Quel che è certo è che, fino a pochi anni fa, sembrava impensabile pensare a uno stato membro dell’UE che mettesse in discussione il pilastro fondamentale della stessa Unione, ovvero la democrazia liberale. Eppure è proprio questo che sta accadendo in Ungheria, e  i media italiani al momento sembrano essere dei silenti spettatori.

Nel paese magiaro le ultime elezioni nazionali si sono tenute nel  2014, e hanno visto confermare la maggioranza uscente guidata da Viktor Orban, primo ministro appartenente al partito di estrema destra Fidesz. Il vero problema è la schiacciante maggioranza conquistata dalla coalizione di governo, che supera i 2/3 del totale nell’unica Camera, ed è quindi in grado di modificare autonomamente la costituzione del paese. Le modifiche non si sono certo fatte attendere, e ognuna di esse lascia trasparire una deriva autoritaria del paese.

L’anno passato la nuova Corte Costituzionale, adesso nominata a maggioranza dal governo, ha dichiarato ammissibile una legge che addossa ai gestori dei siti internet ogni responsabilità dei contenuti pubblicati, anche i commenti dei visitatori. La pena, una multa salatissima. In aggiunta a ciò, il governo ha varato una legge “contra aziendam” che ha danneggiato gravemente gli introiti dell’emittente privata RTL Klub, una delle poche ad essere ancora indipendenti dal governo.

Lo smantellamento delle opposizioni è poi continuato con una serie di indagini volute dal governo contro alcune ONG di sinistra, accusate di appropriazione indebita di fondi statali e accusati dallo stesso premier di operare per conto di altri stati. Una dichiarazione, resa ancora più allarmante dalla pronunciata intenzione di rendere il paese una ‘democrazia illiberale’ sul modello della Russia di Putin.

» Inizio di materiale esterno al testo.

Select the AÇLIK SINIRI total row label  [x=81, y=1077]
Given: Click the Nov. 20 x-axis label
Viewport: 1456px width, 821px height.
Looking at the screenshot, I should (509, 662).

Ma il lato peggiore del governo Orban è quello riguardante l’immigrazione e la povertà. Trincerandosi dietro una politica di rifiuto totale dei poveri e dei rifugiati, il governo ungherese calpesta prepotentemente i diritti umani. Dalla fine del 2013 i sindaci ungheresi possono cacciare dalle proprie città i senzatetto.

Infine, la questione dei rifugiati. Il governo ha da poco varato pene severissime per chi supera i confini ungheresi illegalmente, prevedendo l’arresto immediato e l’espulsione (o, nei casi più gravi, il carcere per tre anni). Inoltre, nel caso in cui i migranti fossero sprovvisti di documenti, spetta alle autorità locali decidere se la persona arrestata sia minorenne o meno, in base a dei parametri medici non specificati. Nel dubbio, quindi, meglio imprigionare un potenziale minorenne che scappa da una zona di guerra.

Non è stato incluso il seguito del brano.